EXTRACTED RECORDS:
◆ ◆ ◆ ◆ ◆ ◆ ◆

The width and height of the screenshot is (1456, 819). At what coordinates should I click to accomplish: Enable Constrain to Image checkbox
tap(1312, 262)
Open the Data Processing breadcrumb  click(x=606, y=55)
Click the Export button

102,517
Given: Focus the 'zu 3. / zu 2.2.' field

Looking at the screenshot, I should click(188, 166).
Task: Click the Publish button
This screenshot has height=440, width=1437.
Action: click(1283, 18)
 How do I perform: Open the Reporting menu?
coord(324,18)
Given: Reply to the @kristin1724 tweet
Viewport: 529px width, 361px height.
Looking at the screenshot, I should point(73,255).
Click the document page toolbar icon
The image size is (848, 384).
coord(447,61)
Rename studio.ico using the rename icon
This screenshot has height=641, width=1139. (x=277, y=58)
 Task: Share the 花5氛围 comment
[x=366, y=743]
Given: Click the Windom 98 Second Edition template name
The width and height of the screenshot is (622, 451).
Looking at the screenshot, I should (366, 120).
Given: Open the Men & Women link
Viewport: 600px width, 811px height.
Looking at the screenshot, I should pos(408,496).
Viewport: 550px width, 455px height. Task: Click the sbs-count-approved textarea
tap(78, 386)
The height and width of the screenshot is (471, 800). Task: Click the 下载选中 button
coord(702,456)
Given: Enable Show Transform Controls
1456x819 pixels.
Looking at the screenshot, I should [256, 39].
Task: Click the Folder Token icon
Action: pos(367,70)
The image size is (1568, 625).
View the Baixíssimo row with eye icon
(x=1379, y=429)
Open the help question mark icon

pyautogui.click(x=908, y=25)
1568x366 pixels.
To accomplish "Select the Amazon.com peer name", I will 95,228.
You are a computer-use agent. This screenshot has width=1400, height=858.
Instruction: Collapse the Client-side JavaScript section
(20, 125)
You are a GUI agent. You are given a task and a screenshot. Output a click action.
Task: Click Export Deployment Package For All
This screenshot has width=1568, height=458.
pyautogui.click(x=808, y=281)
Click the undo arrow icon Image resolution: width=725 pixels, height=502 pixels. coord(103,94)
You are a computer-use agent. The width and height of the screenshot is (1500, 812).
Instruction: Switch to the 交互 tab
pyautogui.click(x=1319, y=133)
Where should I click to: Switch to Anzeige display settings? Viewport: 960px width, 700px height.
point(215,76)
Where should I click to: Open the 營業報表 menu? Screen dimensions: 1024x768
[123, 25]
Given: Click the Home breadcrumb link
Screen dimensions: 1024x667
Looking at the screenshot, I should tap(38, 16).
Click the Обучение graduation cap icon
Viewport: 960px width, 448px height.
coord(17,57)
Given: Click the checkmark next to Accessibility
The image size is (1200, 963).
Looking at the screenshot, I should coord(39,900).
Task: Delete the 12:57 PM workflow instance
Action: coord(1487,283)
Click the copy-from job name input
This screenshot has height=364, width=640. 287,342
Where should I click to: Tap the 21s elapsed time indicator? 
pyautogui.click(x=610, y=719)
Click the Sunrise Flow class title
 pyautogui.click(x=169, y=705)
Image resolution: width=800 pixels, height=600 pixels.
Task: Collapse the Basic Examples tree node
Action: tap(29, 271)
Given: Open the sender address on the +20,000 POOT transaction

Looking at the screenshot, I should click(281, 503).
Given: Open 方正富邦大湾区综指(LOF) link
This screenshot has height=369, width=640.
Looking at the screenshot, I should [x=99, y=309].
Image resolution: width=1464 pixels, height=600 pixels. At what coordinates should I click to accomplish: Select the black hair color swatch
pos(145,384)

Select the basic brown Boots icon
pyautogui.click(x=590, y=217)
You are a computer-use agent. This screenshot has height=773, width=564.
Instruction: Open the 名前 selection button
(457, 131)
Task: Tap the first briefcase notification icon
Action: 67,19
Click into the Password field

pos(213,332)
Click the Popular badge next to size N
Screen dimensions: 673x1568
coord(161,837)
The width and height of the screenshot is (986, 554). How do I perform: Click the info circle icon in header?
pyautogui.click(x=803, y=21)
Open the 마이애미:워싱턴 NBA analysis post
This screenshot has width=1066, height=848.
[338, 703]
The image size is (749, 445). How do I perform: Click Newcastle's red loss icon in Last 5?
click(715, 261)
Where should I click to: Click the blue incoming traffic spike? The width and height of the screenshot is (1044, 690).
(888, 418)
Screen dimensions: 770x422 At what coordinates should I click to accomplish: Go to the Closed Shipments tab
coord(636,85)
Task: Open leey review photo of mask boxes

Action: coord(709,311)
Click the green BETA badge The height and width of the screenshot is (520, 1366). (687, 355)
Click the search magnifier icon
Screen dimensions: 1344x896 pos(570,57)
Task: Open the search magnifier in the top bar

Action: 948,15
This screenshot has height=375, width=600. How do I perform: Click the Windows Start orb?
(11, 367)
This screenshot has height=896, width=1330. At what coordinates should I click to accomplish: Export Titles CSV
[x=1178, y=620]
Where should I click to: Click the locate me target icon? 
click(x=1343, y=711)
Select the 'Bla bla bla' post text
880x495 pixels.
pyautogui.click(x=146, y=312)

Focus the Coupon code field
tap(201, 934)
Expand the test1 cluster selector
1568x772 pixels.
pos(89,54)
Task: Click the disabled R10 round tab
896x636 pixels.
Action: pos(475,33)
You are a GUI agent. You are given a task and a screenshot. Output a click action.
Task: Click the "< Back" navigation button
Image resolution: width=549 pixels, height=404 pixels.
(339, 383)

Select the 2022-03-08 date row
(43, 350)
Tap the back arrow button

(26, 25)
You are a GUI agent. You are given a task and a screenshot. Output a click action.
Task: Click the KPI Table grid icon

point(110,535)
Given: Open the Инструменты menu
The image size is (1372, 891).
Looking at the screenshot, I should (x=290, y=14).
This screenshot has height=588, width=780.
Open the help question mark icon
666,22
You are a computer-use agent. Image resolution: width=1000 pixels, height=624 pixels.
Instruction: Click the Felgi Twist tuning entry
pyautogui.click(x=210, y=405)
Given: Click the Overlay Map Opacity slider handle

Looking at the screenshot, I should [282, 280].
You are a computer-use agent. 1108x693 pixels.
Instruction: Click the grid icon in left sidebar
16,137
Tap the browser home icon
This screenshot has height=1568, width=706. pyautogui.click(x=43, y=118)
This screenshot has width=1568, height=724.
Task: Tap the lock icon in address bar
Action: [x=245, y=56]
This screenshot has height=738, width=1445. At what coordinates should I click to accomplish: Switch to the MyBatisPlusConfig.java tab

◆ ◆ ◆ ◆ ◆ ◆ ◆

PROBLEM STATEMENT: Output an exact copy of each record.

SOLUTION FOR THIS TASK:
The width and height of the screenshot is (1456, 819). At what coordinates should I click to accomplish: Enable Constrain to Image checkbox
tap(1312, 262)
Open the Data Processing breadcrumb  click(x=606, y=55)
Click the Export button

102,517
Given: Focus the 'zu 3. / zu 2.2.' field

Looking at the screenshot, I should click(188, 166).
Task: Click the Publish button
This screenshot has height=440, width=1437.
Action: click(1283, 18)
 How do I perform: Open the Reporting menu?
coord(324,18)
Given: Reply to the @kristin1724 tweet
Viewport: 529px width, 361px height.
Looking at the screenshot, I should point(73,255).
Click the document page toolbar icon
The image size is (848, 384).
coord(447,61)
Rename studio.ico using the rename icon
This screenshot has height=641, width=1139. (x=277, y=58)
 Task: Share the 花5氛围 comment
[x=366, y=743]
Given: Click the Windom 98 Second Edition template name
The width and height of the screenshot is (622, 451).
Looking at the screenshot, I should (366, 120).
Given: Open the Men & Women link
Viewport: 600px width, 811px height.
Looking at the screenshot, I should pos(408,496).
Viewport: 550px width, 455px height. Task: Click the sbs-count-approved textarea
tap(78, 386)
The height and width of the screenshot is (471, 800). Task: Click the 下载选中 button
coord(702,456)
Given: Enable Show Transform Controls
1456x819 pixels.
Looking at the screenshot, I should [256, 39].
Task: Click the Folder Token icon
Action: pos(367,70)
The image size is (1568, 625).
View the Baixíssimo row with eye icon
(x=1379, y=429)
Open the help question mark icon

pyautogui.click(x=908, y=25)
1568x366 pixels.
To accomplish "Select the Amazon.com peer name", I will 95,228.
You are a computer-use agent. This screenshot has width=1400, height=858.
Instruction: Collapse the Client-side JavaScript section
(20, 125)
You are a GUI agent. You are given a task and a screenshot. Output a click action.
Task: Click Export Deployment Package For All
This screenshot has width=1568, height=458.
pyautogui.click(x=808, y=281)
Click the undo arrow icon Image resolution: width=725 pixels, height=502 pixels. coord(103,94)
You are a computer-use agent. The width and height of the screenshot is (1500, 812).
Instruction: Switch to the 交互 tab
pyautogui.click(x=1319, y=133)
Where should I click to: Switch to Anzeige display settings? Viewport: 960px width, 700px height.
point(215,76)
Where should I click to: Open the 營業報表 menu? Screen dimensions: 1024x768
[123, 25]
Given: Click the Home breadcrumb link
Screen dimensions: 1024x667
Looking at the screenshot, I should tap(38, 16).
Click the Обучение graduation cap icon
Viewport: 960px width, 448px height.
coord(17,57)
Given: Click the checkmark next to Accessibility
The image size is (1200, 963).
Looking at the screenshot, I should coord(39,900).
Task: Delete the 12:57 PM workflow instance
Action: coord(1487,283)
Click the copy-from job name input
This screenshot has height=364, width=640. 287,342
Where should I click to: Tap the 21s elapsed time indicator? 
pyautogui.click(x=610, y=719)
Click the Sunrise Flow class title
 pyautogui.click(x=169, y=705)
Image resolution: width=800 pixels, height=600 pixels.
Task: Collapse the Basic Examples tree node
Action: tap(29, 271)
Given: Open the sender address on the +20,000 POOT transaction

Looking at the screenshot, I should click(281, 503).
Given: Open 方正富邦大湾区综指(LOF) link
This screenshot has height=369, width=640.
Looking at the screenshot, I should [x=99, y=309].
Image resolution: width=1464 pixels, height=600 pixels. At what coordinates should I click to accomplish: Select the black hair color swatch
pos(145,384)

Select the basic brown Boots icon
pyautogui.click(x=590, y=217)
You are a computer-use agent. This screenshot has height=773, width=564.
Instruction: Open the 名前 selection button
(457, 131)
Task: Tap the first briefcase notification icon
Action: 67,19
Click into the Password field

pos(213,332)
Click the Popular badge next to size N
Screen dimensions: 673x1568
coord(161,837)
The width and height of the screenshot is (986, 554). How do I perform: Click the info circle icon in header?
pyautogui.click(x=803, y=21)
Open the 마이애미:워싱턴 NBA analysis post
This screenshot has width=1066, height=848.
[338, 703]
The image size is (749, 445). How do I perform: Click Newcastle's red loss icon in Last 5?
click(715, 261)
Where should I click to: Click the blue incoming traffic spike? The width and height of the screenshot is (1044, 690).
(888, 418)
Screen dimensions: 770x422 At what coordinates should I click to accomplish: Go to the Closed Shipments tab
coord(636,85)
Task: Open leey review photo of mask boxes

Action: coord(709,311)
Click the green BETA badge The height and width of the screenshot is (520, 1366). (687, 355)
Click the search magnifier icon
Screen dimensions: 1344x896 pos(570,57)
Task: Open the search magnifier in the top bar

Action: 948,15
This screenshot has height=375, width=600. How do I perform: Click the Windows Start orb?
(11, 367)
This screenshot has height=896, width=1330. At what coordinates should I click to accomplish: Export Titles CSV
[x=1178, y=620]
Where should I click to: Click the locate me target icon? 
click(x=1343, y=711)
Select the 'Bla bla bla' post text
880x495 pixels.
pyautogui.click(x=146, y=312)

Focus the Coupon code field
tap(201, 934)
Expand the test1 cluster selector
1568x772 pixels.
pos(89,54)
Task: Click the disabled R10 round tab
896x636 pixels.
Action: pos(475,33)
You are a GUI agent. You are given a task and a screenshot. Output a click action.
Task: Click the "< Back" navigation button
Image resolution: width=549 pixels, height=404 pixels.
(339, 383)

Select the 2022-03-08 date row
(43, 350)
Tap the back arrow button

(26, 25)
You are a GUI agent. You are given a task and a screenshot. Output a click action.
Task: Click the KPI Table grid icon

point(110,535)
Given: Open the Инструменты menu
The image size is (1372, 891).
Looking at the screenshot, I should (x=290, y=14).
This screenshot has height=588, width=780.
Open the help question mark icon
666,22
You are a computer-use agent. Image resolution: width=1000 pixels, height=624 pixels.
Instruction: Click the Felgi Twist tuning entry
pyautogui.click(x=210, y=405)
Given: Click the Overlay Map Opacity slider handle

Looking at the screenshot, I should [282, 280].
You are a computer-use agent. 1108x693 pixels.
Instruction: Click the grid icon in left sidebar
16,137
Tap the browser home icon
This screenshot has height=1568, width=706. pyautogui.click(x=43, y=118)
This screenshot has width=1568, height=724.
Task: Tap the lock icon in address bar
Action: [x=245, y=56]
This screenshot has height=738, width=1445. At what coordinates should I click to accomplish: Switch to the MyBatisPlusConfig.java tab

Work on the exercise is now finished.